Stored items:
• • • •

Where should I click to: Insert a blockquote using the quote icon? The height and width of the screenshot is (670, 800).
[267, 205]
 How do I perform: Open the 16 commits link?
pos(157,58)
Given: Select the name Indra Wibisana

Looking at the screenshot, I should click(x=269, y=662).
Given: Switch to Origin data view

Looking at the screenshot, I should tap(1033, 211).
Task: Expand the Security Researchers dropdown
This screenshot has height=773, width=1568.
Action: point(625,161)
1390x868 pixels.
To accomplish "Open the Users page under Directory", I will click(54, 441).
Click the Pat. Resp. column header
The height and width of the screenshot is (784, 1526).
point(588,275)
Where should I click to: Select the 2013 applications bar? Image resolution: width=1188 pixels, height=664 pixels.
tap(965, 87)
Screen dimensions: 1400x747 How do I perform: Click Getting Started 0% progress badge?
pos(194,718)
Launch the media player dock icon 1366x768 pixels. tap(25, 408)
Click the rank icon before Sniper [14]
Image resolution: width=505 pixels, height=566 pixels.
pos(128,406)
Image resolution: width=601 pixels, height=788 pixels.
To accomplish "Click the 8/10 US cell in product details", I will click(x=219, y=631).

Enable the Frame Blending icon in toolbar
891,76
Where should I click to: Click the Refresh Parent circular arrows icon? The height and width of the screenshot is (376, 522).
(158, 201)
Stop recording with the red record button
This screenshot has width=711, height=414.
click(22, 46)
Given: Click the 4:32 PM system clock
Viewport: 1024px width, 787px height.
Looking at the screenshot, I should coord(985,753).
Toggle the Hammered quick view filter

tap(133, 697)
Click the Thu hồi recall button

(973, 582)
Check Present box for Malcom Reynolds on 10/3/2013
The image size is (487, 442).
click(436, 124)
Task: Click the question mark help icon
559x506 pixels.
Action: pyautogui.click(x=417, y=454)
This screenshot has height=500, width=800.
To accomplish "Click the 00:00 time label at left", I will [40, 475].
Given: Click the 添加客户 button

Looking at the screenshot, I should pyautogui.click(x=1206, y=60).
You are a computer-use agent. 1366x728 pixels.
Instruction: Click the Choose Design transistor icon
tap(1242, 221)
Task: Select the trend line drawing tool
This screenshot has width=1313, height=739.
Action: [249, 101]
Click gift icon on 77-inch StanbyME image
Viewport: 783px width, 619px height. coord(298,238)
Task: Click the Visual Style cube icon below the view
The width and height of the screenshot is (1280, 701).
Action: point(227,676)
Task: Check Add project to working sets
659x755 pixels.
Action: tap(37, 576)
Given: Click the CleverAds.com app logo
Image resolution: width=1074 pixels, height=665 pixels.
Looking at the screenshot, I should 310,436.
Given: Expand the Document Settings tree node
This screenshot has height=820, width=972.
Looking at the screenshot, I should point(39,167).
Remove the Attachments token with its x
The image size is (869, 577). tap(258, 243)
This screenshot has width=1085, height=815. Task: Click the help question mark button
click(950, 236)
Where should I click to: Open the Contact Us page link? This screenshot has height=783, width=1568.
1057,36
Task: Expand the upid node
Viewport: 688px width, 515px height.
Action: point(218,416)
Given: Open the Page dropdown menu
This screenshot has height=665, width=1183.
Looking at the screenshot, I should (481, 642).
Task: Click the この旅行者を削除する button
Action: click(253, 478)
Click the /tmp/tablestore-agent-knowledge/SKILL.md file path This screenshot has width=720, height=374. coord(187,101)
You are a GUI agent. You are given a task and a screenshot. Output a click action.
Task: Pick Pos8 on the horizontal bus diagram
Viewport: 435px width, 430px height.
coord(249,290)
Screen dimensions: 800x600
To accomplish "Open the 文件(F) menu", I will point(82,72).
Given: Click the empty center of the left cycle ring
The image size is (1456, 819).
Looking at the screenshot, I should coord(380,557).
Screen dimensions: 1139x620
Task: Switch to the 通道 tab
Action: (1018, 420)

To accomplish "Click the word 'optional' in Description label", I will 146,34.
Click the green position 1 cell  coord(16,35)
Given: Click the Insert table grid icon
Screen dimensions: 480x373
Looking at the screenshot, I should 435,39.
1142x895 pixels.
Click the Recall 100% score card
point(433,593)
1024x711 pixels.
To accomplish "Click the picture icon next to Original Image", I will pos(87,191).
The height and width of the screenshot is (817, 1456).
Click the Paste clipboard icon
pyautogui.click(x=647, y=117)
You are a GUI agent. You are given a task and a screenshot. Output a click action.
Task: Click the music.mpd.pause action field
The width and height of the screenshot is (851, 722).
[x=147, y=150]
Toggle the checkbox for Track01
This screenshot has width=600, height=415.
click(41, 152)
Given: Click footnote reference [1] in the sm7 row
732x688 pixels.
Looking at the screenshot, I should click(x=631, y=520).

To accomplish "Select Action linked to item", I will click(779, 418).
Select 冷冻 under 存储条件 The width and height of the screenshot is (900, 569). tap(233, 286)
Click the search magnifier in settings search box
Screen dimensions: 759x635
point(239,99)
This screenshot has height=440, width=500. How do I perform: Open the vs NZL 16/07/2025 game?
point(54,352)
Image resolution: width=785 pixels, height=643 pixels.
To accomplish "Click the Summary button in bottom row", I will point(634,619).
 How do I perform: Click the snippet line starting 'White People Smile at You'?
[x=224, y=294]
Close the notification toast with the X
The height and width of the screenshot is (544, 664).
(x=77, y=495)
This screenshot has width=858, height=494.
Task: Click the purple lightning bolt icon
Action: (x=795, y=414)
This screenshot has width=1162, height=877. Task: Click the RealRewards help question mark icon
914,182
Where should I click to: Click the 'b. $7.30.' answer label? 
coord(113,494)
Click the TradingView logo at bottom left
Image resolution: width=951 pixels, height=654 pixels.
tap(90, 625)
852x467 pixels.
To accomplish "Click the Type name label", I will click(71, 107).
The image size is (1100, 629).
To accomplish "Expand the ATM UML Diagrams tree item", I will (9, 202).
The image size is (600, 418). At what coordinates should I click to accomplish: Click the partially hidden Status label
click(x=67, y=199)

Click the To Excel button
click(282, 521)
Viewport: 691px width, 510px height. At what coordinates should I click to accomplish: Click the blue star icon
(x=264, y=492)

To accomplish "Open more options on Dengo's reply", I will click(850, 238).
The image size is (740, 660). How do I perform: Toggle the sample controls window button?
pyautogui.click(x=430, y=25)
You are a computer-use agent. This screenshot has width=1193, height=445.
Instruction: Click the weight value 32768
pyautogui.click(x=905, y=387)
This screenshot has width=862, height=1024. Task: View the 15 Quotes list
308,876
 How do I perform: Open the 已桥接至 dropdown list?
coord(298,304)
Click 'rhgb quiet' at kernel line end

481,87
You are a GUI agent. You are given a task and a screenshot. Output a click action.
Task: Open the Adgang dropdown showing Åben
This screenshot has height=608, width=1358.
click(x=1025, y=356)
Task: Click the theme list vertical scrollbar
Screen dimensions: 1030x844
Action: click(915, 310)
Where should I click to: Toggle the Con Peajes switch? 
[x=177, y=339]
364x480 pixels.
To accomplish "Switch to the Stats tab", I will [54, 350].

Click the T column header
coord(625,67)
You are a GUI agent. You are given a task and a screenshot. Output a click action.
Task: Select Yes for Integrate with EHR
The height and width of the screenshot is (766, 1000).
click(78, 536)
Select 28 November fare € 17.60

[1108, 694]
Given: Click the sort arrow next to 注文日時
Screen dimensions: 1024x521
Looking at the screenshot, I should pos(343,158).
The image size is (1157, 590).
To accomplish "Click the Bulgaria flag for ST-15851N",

• • • •

About this exercise:
Using only the data above, copy out the lines that include the word "node".

Written reply:
Given: Expand the Document Settings tree node
Task: Expand the upid node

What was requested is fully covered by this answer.